Even the kids at the back know where I’m going with this one. Kent Hughes has to approach this deadline (and beyond) looking out for the health of the entire team, not just individuals. Where are there holes to fill? Where is there some crowding that could be thinned to create space?

While we’d all like to see lottery odds grow, we have to appreciate the growth that is happening in team culture over the course of this season.

Playing like they’re having fun. Resisting the losing culture. Defending each other. You have to acknowledge it. That’s growth.

They might have been more subtle about it than the Blackhawks or Coyotes, but if you looked closely you could see the Habs were not obtuse to the tank. After giving the team a good stripping last trade deadline, Hughes returned this season with a goaltending tandem that struggling mightily last season and a gaggle of rookies on defense. Who would have thought they’d have looked this good.

Here is the thing you can’t do in a rebuild – you can’s deliberately stunt the growth of the kids who will lead you in the next window.

Is there a chance that some Habs veterans are making their trade value grow?

Since their return from the break, several veterans have been delivering the kind of performance that would have made them great deadline trade chips if they had performed this way all year. Jonathan Drouin, Mike Hoffman and Evgenii Dadanov are playing like it suddenly dawned on them that they could finish the season with a contender if they get their shit together. If Hughes can deal these three at this point it would have to be regarded as screaming success.

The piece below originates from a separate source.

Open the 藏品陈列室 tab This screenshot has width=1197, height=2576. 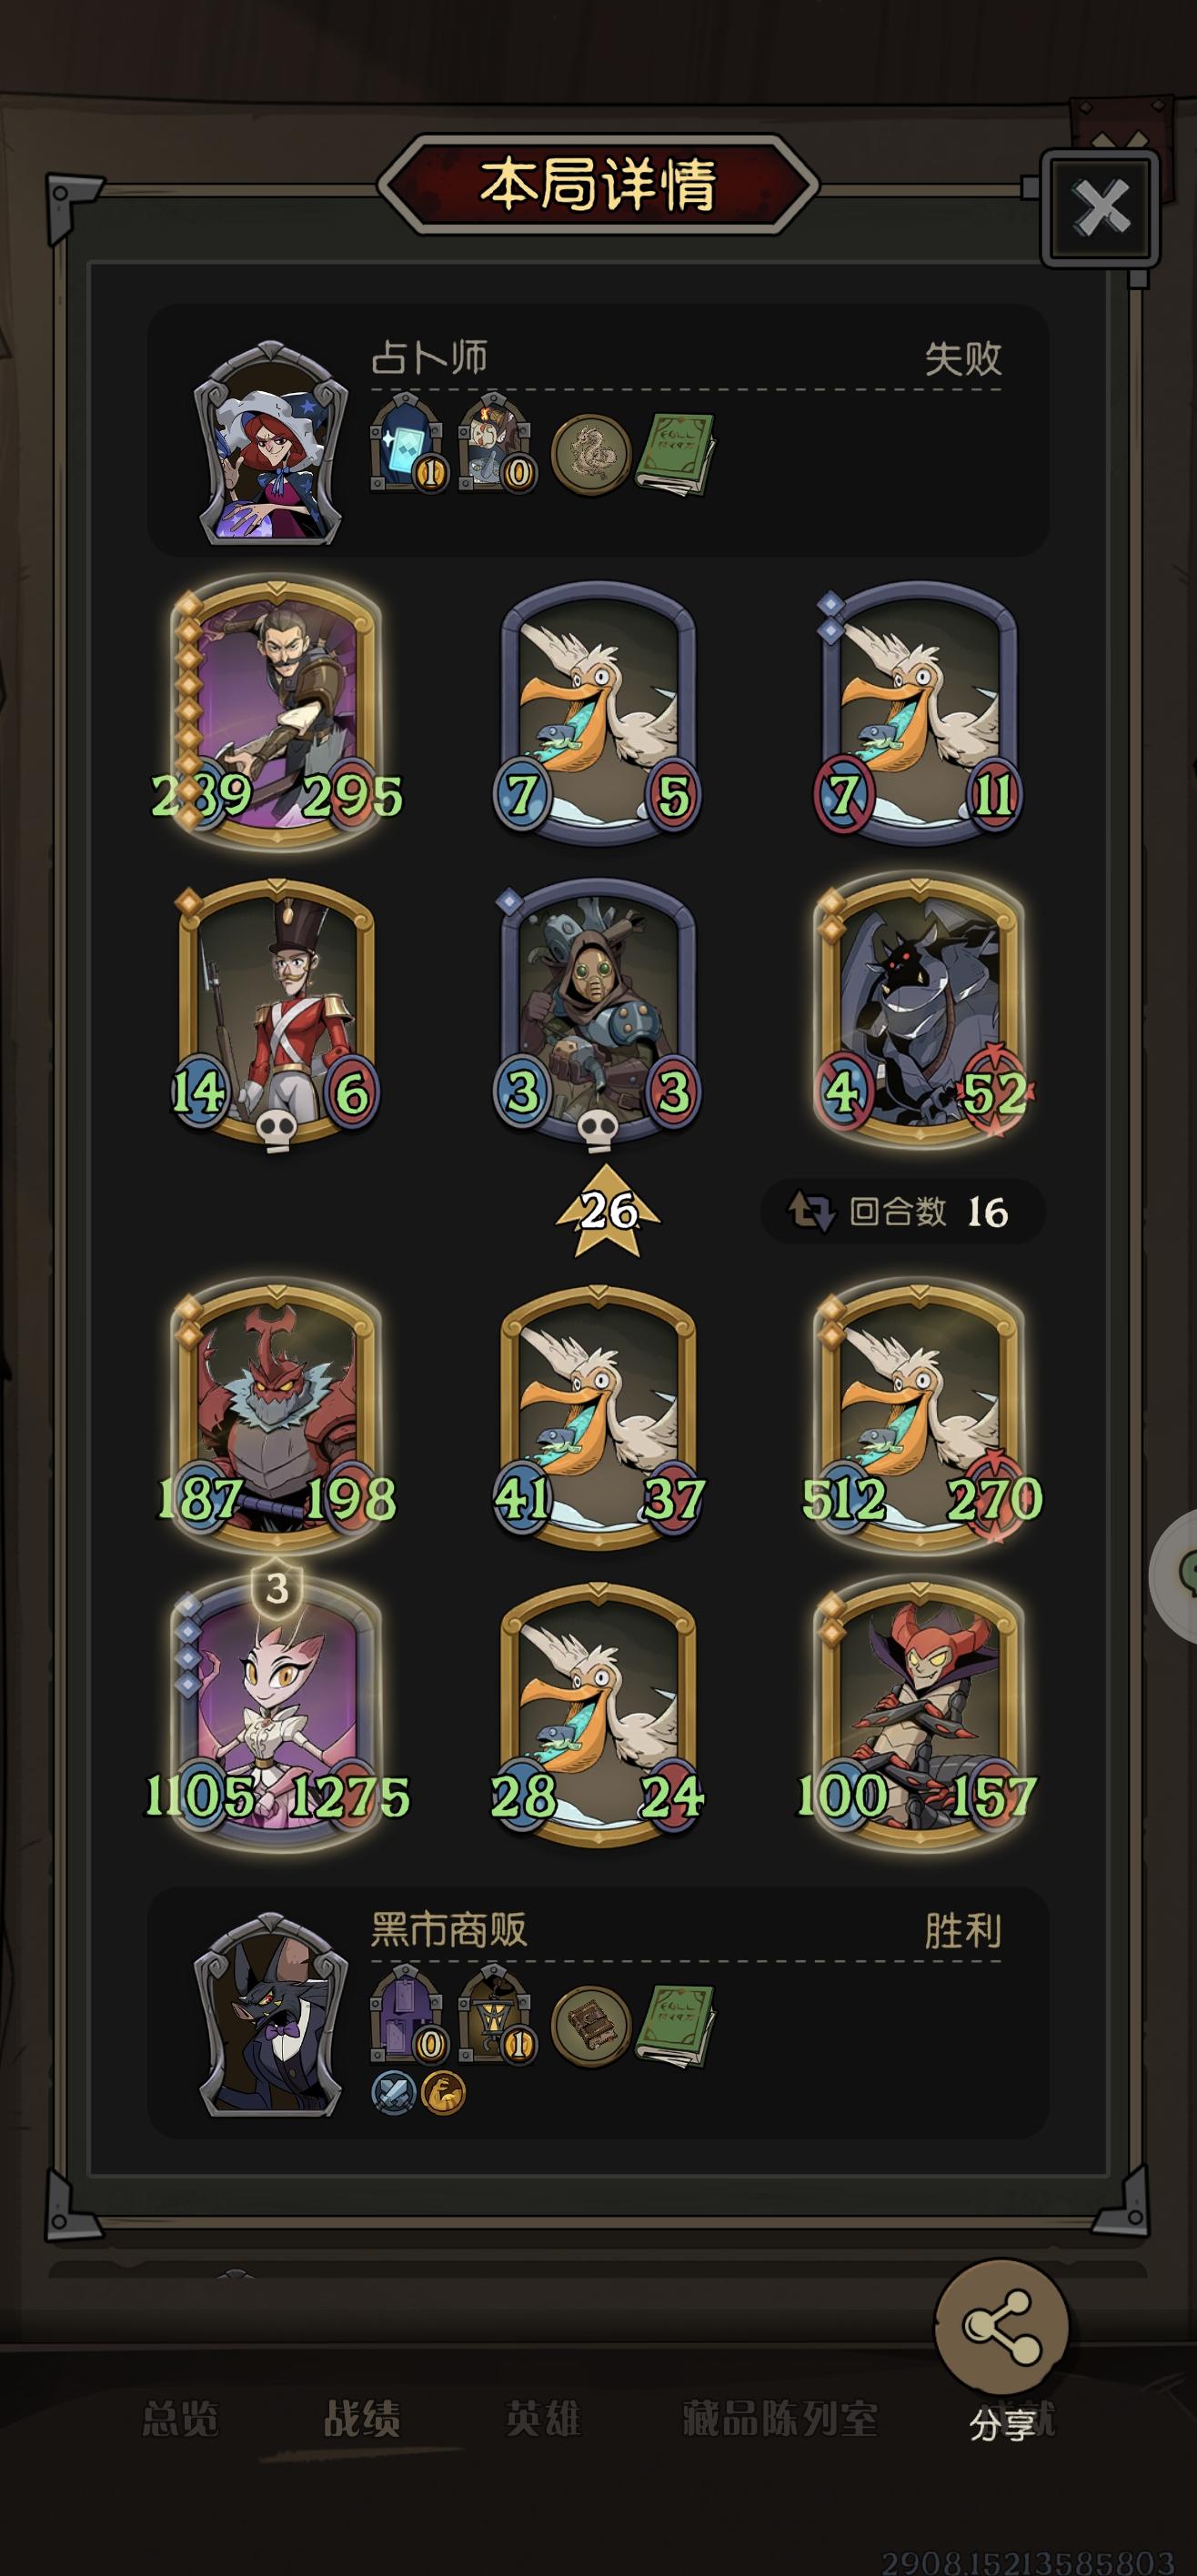point(780,2419)
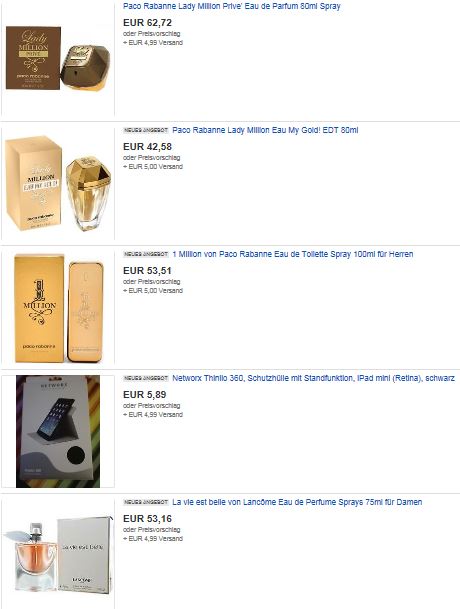Click the EUR 53,16 price
460x609 pixels.
pyautogui.click(x=147, y=518)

Then there is Christian Dvorak, who has been quietly effective all year but will never have that acknowledged because of the connection to the Jesperi Kotkaniemi situation. A contending team that had no skin in that silly game would understand what Dvorak could bring to a playoff run. It wouldn’t surprise me if interest in him grows as other pieces fall into place around the league. And if Josh Anderson was a sought after commodity before, surely interest has only grown in recent weeks.

Did the Toronto Maple Leafs help grow Sean Monahan’s value?

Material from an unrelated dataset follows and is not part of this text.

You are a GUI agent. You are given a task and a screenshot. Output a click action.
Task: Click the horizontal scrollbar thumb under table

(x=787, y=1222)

On Friday night the Leafs made the biggest trade of the deadline window so far, acquiring Ryan O’Reilly and Noel Acciari, two centremen, for a large package of picks and prospects. The reaction from some Habs fans was that the market for centres had been set, with Monahan on their minds.

Marty threw a little water on that with an injury update, indicating that Monahan had ´plateaued’ in his recovery… whatever that means. One thing we do know it means is that his injury situation likely presents a major challenge for Hughes to move him before March 3rd.

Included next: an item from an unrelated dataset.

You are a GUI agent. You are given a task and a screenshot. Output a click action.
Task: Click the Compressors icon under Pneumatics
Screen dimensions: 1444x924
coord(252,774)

Then on Saturday night, when the Habs were busy losing to the Leafs and improving their draft standing, Jeff Marek decided to invest in the growth in Habs fan angst when he reported that Kent Hughes and the Montreal Canadiens were expected to have a quiet deadline.

I don’t know any more about the health of Monahan or Edmundson, or the interest in Drouin or Dadanov or Hoffman, than you do. But this one thing I know – Kent Hughes is not as quick to decide he’s impotent as the last guy. He won’t stand before the media on March 3rd and say trades are hard.

Realistically, Hughes is good but he’s not good enough to heal his biggest trade chips or making his veterans look better than they are. But he’s smart and bold, and you will knock me over with a feather if he doesn’t find a way to get creative before March 3rd and make this deadline meaningful for the rebuild in some way, shape or form.

Published by Lori Bennett

Hockey is my hobby. I love a respectful hockey chat or debate, but it stops being fun if we're jerks.

2 thoughts on “Week 19 in One Word: Growth

  1. As a fan I have to say that I am enjoying the run up to trade deadline more than I did in the « trades are hard » days. We have lots to consider with all of the well reported difficulties but we also always have the hope for surprises from this management team and the knowledge that this team will find ways to improve.


    1. Who knows what they will be able to pull off? But I feel confident the creativity will be there, and that every option will be explored to improve the team during this window. That’s the difference with this group.